Michael Vick is a confident, happy man right now. That's probably a good thing. But in professional sports, confidence and a self-perceived air of invincibility can sometimes share an open border.
Per Zach Berman of The Philadelphia Inquirer, Vick suggested on Thursday that he'll be running a lot in new head coach Chip Kelly's system.
Vick has missed eight games due to injury over the last two seasons and has only put together one 16-game campaign since coming into the league in 2001. He's 33 years old now. That isn't young in this football world.
And yet he says that he is "going to have the opportunity to do what I want to do in this offense and run the football."
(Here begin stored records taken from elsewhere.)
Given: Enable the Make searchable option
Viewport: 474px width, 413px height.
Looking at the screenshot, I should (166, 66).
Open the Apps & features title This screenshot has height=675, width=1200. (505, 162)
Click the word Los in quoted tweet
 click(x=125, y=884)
Here's a list of injuries Vick has dealt with thus far in his career:
- Concussion (2012)
- Ribs (2011)
- Finger (2011)
- Hand (2011)
- Concussion (2011)
- Quadriceps (2010)
- Rib (2010)
- Quadriceps (2009)
- Ego/Freedom (2007-2008)
- Groin (2006)
- Shoulder (2006)
- Knee (2005)
- Hamstring (2005)
- Shoulder (2004)
- Fibula (2003)
- Shoulder (2002)
"Some were random, some were positions I put myself in," Vick said when describing some of his most recent injuries, per The Inquirer. "And just sometimes being in the wrong place in the wrong time."
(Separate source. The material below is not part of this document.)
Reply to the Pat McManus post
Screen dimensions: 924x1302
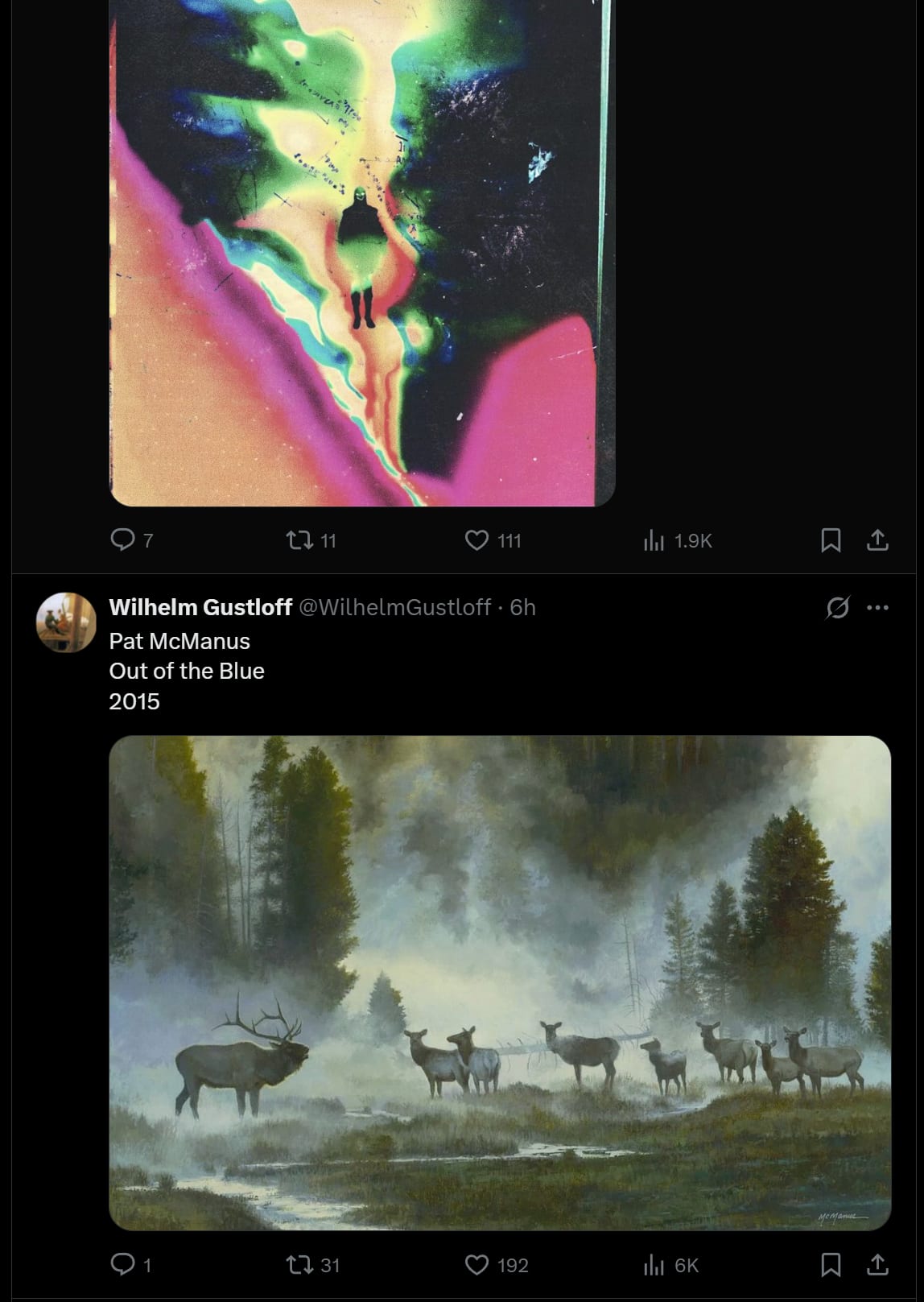[122, 1264]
Naturally, you'd assume that the more times a quarterback runs with the ball, the further he'd be increasing the odds that he'd wind up "in the wrong place [at] the wrong time."
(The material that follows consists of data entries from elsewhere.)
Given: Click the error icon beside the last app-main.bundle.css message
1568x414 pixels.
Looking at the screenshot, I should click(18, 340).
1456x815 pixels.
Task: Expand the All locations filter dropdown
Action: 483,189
When he was with Philly.com last year, PhillyMag.com's Sheil Kapadia pointed out that all four of Vick's 2011 injuries actually took place on completed passes from the pocket, rather than on scrambles.
But Vick suffered his 2012 concussion on a scramble up the middle against the Dallas Cowboys:
I understand that you can't play scared, but you can still play smart. Just ask Robert Griffin III, Mike Shanahan and the Washington Redskins. The more you get hit, the higher the chances are you get injured. Vick isn't known as someone who likes to—or even possesses the instinct to—slide (exhibit A is the concussion-inducing image above), and he doesn't have the kind of Cam Newton-like frame that can withstand running-back-type hits on a consistent basis.
"I think you've got to take on a certain mindset that you're going to play the game all-out," Vick said. "If you go into a football game not wanting to get hurt or trying not to get hurt, it doesn't allow you to play the way you want to play."
That's understandable, and even commendable. However, it's also—all together now—dangerous.
As with almost anything that is awesome, moderation is key. Kelly knows that, so don't expect him to turn Vick into a runner on his own.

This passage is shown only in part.